• _How to complete this task_: Print all of the records below again without a single difference.

• _Given records_:
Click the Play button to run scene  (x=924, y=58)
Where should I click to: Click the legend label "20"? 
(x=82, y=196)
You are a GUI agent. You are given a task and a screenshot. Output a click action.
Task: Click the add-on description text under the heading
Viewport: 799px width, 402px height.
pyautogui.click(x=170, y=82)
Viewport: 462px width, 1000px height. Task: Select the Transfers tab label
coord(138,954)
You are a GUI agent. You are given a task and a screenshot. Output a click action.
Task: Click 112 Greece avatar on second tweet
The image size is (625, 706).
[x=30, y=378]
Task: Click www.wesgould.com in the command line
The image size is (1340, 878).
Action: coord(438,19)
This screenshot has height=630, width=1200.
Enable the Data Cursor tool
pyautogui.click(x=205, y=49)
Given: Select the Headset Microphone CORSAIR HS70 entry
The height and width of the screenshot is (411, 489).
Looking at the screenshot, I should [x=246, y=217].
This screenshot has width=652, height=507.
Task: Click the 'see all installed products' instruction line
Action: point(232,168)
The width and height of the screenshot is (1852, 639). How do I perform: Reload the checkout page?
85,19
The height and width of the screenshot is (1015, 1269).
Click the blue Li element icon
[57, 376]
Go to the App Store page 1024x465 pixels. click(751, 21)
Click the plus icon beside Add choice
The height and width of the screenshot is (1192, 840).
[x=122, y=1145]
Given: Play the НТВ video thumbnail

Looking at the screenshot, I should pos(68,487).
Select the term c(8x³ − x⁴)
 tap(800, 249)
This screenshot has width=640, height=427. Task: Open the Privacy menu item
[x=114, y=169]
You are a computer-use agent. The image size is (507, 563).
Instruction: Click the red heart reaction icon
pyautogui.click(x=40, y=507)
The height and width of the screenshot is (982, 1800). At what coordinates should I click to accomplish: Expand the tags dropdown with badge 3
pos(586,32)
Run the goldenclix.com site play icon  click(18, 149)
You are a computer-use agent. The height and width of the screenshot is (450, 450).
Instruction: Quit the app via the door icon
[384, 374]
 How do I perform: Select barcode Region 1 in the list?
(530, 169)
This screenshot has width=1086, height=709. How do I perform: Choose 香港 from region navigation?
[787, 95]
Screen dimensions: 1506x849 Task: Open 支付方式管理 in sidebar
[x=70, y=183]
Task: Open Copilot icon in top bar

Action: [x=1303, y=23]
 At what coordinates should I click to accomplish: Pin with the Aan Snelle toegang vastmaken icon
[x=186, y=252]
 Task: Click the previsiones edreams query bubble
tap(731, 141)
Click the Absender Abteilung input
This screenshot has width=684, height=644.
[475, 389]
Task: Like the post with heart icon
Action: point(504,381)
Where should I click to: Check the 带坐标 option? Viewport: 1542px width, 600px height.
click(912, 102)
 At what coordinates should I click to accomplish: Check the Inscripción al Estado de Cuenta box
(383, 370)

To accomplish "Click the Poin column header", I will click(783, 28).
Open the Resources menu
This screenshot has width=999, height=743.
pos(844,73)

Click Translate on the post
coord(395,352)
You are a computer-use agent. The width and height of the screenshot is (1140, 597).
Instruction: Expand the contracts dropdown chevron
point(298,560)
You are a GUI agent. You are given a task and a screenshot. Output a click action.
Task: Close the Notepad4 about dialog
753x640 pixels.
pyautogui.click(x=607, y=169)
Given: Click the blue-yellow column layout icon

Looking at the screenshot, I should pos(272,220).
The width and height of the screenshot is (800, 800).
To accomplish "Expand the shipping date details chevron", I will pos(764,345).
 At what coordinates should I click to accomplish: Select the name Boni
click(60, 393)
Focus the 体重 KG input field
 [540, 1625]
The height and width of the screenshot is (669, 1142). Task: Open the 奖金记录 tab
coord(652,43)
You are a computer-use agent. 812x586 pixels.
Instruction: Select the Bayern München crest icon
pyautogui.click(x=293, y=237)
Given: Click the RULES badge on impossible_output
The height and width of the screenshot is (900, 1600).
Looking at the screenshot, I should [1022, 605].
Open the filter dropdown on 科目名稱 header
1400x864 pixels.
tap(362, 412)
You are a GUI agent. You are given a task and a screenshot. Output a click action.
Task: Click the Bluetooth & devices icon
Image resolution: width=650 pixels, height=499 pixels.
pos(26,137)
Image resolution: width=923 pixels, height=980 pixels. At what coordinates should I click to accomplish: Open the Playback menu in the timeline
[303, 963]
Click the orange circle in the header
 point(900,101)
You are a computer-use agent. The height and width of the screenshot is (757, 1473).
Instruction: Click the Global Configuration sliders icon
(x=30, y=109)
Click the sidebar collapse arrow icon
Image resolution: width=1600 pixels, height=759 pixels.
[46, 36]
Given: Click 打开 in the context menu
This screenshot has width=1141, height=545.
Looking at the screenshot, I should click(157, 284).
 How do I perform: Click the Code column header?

• _Answer_:
Click the Play button to run scene  (x=924, y=58)
Where should I click to: Click the legend label "20"? 
(x=82, y=196)
You are a GUI agent. You are given a task and a screenshot. Output a click action.
Task: Click the add-on description text under the heading
Viewport: 799px width, 402px height.
pyautogui.click(x=170, y=82)
Viewport: 462px width, 1000px height. Task: Select the Transfers tab label
coord(138,954)
You are a GUI agent. You are given a task and a screenshot. Output a click action.
Task: Click 112 Greece avatar on second tweet
The image size is (625, 706).
[x=30, y=378]
Task: Click www.wesgould.com in the command line
The image size is (1340, 878).
Action: coord(438,19)
This screenshot has height=630, width=1200.
Enable the Data Cursor tool
pyautogui.click(x=205, y=49)
Given: Select the Headset Microphone CORSAIR HS70 entry
The height and width of the screenshot is (411, 489).
Looking at the screenshot, I should [x=246, y=217].
This screenshot has width=652, height=507.
Task: Click the 'see all installed products' instruction line
Action: point(232,168)
The width and height of the screenshot is (1852, 639). How do I perform: Reload the checkout page?
85,19
The height and width of the screenshot is (1015, 1269).
Click the blue Li element icon
[57, 376]
Go to the App Store page 1024x465 pixels. click(751, 21)
Click the plus icon beside Add choice
The height and width of the screenshot is (1192, 840).
[x=122, y=1145]
Given: Play the НТВ video thumbnail

Looking at the screenshot, I should pos(68,487).
Select the term c(8x³ − x⁴)
 tap(800, 249)
This screenshot has width=640, height=427. Task: Open the Privacy menu item
[x=114, y=169]
You are a computer-use agent. The image size is (507, 563).
Instruction: Click the red heart reaction icon
pyautogui.click(x=40, y=507)
The height and width of the screenshot is (982, 1800). At what coordinates should I click to accomplish: Expand the tags dropdown with badge 3
pos(586,32)
Run the goldenclix.com site play icon  click(18, 149)
You are a computer-use agent. The height and width of the screenshot is (450, 450).
Instruction: Quit the app via the door icon
[384, 374]
 How do I perform: Select barcode Region 1 in the list?
(530, 169)
This screenshot has width=1086, height=709. How do I perform: Choose 香港 from region navigation?
[787, 95]
Screen dimensions: 1506x849 Task: Open 支付方式管理 in sidebar
[x=70, y=183]
Task: Open Copilot icon in top bar

Action: [x=1303, y=23]
 At what coordinates should I click to accomplish: Pin with the Aan Snelle toegang vastmaken icon
[x=186, y=252]
 Task: Click the previsiones edreams query bubble
tap(731, 141)
Click the Absender Abteilung input
This screenshot has width=684, height=644.
[475, 389]
Task: Like the post with heart icon
Action: point(504,381)
Where should I click to: Check the 带坐标 option? Viewport: 1542px width, 600px height.
click(912, 102)
 At what coordinates should I click to accomplish: Check the Inscripción al Estado de Cuenta box
(383, 370)

To accomplish "Click the Poin column header", I will click(783, 28).
Open the Resources menu
This screenshot has width=999, height=743.
pos(844,73)

Click Translate on the post
coord(395,352)
You are a computer-use agent. The width and height of the screenshot is (1140, 597).
Instruction: Expand the contracts dropdown chevron
point(298,560)
You are a GUI agent. You are given a task and a screenshot. Output a click action.
Task: Close the Notepad4 about dialog
753x640 pixels.
pyautogui.click(x=607, y=169)
Given: Click the blue-yellow column layout icon

Looking at the screenshot, I should pos(272,220).
The width and height of the screenshot is (800, 800).
To accomplish "Expand the shipping date details chevron", I will pos(764,345).
 At what coordinates should I click to accomplish: Select the name Boni
click(60, 393)
Focus the 体重 KG input field
 [540, 1625]
The height and width of the screenshot is (669, 1142). Task: Open the 奖金记录 tab
coord(652,43)
You are a computer-use agent. 812x586 pixels.
Instruction: Select the Bayern München crest icon
pyautogui.click(x=293, y=237)
Given: Click the RULES badge on impossible_output
The height and width of the screenshot is (900, 1600).
Looking at the screenshot, I should [1022, 605].
Open the filter dropdown on 科目名稱 header
1400x864 pixels.
tap(362, 412)
You are a GUI agent. You are given a task and a screenshot. Output a click action.
Task: Click the Bluetooth & devices icon
Image resolution: width=650 pixels, height=499 pixels.
pos(26,137)
Image resolution: width=923 pixels, height=980 pixels. At what coordinates should I click to accomplish: Open the Playback menu in the timeline
[303, 963]
Click the orange circle in the header
 point(900,101)
You are a computer-use agent. The height and width of the screenshot is (757, 1473).
Instruction: Click the Global Configuration sliders icon
(x=30, y=109)
Click the sidebar collapse arrow icon
Image resolution: width=1600 pixels, height=759 pixels.
[46, 36]
Given: Click 打开 in the context menu
This screenshot has width=1141, height=545.
Looking at the screenshot, I should click(157, 284).
 How do I perform: Click the Code column header?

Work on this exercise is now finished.